La coopération entre les Comores et l’Arabie saoudite, le conflit au Yemen, le nucléaire iranien, la crise syrienne et la lutte contre le terrorisme, tels sont entre autres les sujets débattus hier mardi lors de la conférence débat, tenu à Moroni par l’ambassadeur d’Arabie saoudite aux Comores. Dr Hamad Ben Mohamed El-Hajiri, vient de répondre à une invitation de la direction générale du quotidien d’Etat Al-watwan.
Dans le cadre du cycle des conférences organisées par Al-watwan, ce journal de l’Etat vient d’inviter, pour la première fois, l’ambassadeur du royaume d’Arabie Saoudite à Moroni, Dr Hamad Ben Mohamed El-Hajiri, devant une assistance triée sur le volet, essentiellement des cadres, intellectuels et quelques politiciens du pays. Pendant une heure et demie, le diplomate a présenté une large contribution sur la politique de son pays. Il a essayé également d’apporter son éclairage sur l’actualité du monde.
Le journal ne peut pas tout dire, à un moment où le public a le droit de savoir le maximum d’informations sur l’actualité nationale et du monde. « Ces genres de débats sont nécessaire », estime Cheiha Ali, directeur du département arabe d’Al-watwan. Ces débats ont pour but, « d’offrir un cadre de discussion serein, permettant d’aborder des sujets pertinents. Il il nous permettra de mieux connaitre les pays avec lesquels nous entretenons des relations, leur politique étrangère, leurs ambitions, leurs intérêts », explique pour sa part, Ahmed Ali Amir directeur général du journal Al-watwan.
L’ambassadeur ouvre son exposé par la situation géographique du Royaume, au milieu des trois continents (Asie, Afrique et Europe).

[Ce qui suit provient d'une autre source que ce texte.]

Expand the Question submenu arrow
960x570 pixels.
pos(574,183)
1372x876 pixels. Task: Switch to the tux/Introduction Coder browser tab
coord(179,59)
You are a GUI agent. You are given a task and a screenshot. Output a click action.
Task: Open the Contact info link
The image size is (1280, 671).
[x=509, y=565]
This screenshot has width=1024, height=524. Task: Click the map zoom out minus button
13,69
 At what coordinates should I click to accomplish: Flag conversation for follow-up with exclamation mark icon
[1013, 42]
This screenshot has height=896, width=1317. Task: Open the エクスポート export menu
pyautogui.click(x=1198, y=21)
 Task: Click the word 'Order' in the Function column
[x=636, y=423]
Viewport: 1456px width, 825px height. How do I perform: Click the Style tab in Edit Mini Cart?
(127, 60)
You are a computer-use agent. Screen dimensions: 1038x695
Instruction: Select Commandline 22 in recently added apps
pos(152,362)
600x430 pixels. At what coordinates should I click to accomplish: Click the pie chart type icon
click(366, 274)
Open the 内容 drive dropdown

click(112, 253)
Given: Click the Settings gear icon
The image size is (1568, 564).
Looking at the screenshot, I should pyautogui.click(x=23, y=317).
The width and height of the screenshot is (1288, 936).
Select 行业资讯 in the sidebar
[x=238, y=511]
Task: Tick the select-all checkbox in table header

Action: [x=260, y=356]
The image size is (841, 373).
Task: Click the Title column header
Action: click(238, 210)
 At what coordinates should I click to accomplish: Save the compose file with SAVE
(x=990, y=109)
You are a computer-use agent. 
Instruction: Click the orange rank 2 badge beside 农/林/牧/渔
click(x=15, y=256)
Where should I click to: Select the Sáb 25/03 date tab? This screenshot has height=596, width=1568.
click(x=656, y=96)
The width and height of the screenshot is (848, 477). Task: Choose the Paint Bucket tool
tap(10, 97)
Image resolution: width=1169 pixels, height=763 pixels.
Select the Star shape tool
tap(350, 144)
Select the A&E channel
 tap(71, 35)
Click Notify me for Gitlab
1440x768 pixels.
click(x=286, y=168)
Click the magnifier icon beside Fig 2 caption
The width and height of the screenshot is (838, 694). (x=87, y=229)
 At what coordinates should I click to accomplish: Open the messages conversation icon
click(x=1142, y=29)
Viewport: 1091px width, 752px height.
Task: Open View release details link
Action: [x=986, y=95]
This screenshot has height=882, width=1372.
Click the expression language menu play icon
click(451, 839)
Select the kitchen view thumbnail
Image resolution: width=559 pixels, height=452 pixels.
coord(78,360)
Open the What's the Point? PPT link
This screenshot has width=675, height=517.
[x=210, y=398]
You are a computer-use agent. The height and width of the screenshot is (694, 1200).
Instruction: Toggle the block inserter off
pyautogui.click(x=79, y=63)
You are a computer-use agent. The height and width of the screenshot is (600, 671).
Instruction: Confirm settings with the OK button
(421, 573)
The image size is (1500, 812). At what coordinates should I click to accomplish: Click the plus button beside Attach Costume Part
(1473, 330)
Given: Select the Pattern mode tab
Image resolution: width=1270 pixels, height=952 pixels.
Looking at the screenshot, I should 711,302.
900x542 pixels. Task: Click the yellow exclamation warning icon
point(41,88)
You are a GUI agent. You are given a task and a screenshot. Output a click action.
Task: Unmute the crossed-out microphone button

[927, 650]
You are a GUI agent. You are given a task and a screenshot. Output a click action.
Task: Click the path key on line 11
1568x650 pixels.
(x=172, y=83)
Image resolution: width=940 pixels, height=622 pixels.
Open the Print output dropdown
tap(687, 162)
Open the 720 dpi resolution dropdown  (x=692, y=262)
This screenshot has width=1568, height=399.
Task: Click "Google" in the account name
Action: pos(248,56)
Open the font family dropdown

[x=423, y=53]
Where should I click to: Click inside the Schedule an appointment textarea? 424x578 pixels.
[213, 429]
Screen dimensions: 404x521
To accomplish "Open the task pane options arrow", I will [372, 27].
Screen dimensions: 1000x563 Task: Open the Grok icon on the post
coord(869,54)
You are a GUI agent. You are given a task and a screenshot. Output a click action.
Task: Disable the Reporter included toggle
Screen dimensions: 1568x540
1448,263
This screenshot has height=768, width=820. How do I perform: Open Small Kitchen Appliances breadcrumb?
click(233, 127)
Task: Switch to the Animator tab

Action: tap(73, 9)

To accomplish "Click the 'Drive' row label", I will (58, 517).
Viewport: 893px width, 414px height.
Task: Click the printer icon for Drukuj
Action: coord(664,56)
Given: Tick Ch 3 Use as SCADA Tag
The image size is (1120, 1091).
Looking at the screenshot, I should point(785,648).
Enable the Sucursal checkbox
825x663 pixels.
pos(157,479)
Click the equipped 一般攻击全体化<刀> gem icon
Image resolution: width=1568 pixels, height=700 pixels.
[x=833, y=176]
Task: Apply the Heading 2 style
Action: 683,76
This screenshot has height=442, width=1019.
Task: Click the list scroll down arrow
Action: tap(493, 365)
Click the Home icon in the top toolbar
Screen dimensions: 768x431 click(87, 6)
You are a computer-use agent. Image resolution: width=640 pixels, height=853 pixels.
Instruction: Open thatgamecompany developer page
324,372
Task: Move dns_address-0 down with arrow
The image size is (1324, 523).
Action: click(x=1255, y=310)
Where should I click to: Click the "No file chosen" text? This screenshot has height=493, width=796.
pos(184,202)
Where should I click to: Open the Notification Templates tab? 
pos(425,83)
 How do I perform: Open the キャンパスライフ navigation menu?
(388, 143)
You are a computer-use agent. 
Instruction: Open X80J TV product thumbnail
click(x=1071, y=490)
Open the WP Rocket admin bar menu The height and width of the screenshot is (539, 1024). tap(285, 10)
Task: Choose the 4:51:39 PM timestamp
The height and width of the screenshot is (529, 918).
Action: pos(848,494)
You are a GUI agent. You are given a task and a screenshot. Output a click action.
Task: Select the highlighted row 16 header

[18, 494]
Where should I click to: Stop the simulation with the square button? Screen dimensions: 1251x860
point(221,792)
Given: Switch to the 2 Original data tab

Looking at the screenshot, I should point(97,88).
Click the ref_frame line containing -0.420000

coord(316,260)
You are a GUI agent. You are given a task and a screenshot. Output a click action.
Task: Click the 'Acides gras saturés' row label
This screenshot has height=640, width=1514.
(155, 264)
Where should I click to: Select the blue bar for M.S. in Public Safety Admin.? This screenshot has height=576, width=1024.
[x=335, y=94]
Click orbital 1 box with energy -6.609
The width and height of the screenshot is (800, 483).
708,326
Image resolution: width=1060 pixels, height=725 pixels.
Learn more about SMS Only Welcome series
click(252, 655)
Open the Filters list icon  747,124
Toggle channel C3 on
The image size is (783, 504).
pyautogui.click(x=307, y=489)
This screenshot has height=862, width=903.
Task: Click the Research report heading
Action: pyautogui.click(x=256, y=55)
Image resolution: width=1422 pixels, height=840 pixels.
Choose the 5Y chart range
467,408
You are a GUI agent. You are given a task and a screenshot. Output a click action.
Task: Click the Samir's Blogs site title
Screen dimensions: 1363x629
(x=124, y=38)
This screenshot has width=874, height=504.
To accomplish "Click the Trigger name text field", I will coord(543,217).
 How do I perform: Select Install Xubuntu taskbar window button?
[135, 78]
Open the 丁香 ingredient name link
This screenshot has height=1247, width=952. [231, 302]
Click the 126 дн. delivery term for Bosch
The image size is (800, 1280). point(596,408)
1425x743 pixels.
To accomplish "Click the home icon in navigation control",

Et enparlant de la politique étrangère saoudienne « je voudrais rendre hommage aux relations bilatérales entre l'Arabie saoudite et l'Union des Comores, qui remontent avant l'indépendance de la République », insiste l’ambassadeur, qui ajoute que ces relations se sont renforcées au cours des dernières années, à travers une coopération et une intégration à tous les niveaux. « Je ne peux pas tout évoquer ici », indique le conférencier.
Pour Soidik Mbapanza, un chef religieux se dit prêt à recevoir la presse pour parler, dit-il, en long et en large, de toutes les réalisations de l’Arabie saoudite. « Nous sommes convaincus que le Royaume d’Arabie saoudite a réalisé plusieurs projets, mais ici on ne parle que des dattes, des mosquées et du saint Coran », déplore Yahaya Mohamed Iliayassa, actuellement professeur à la faculté imam Chanfiou. On ne parle que de cela, puisque c’est ce qui est visible aux yeux du comorien », rétorque l’ambassadeur. Et le président de l’université d’ajouter que « la faute revient aux autorités locales mais pas au Royaume, puisque généralement ils le font pour la cause de Dieu, pour l’intérêt de leurs frères musulmans », estime Dr Said Bourhane,
Notons que c’est la 2eme fois qu’Al-watwan conduit ce genre d’échanges. D’après le directeur général de ce journal d’Etat, la première fois, il a été organisé un débat sur la fiscalité intérieure, en collaboration avec le fonds monétaire international.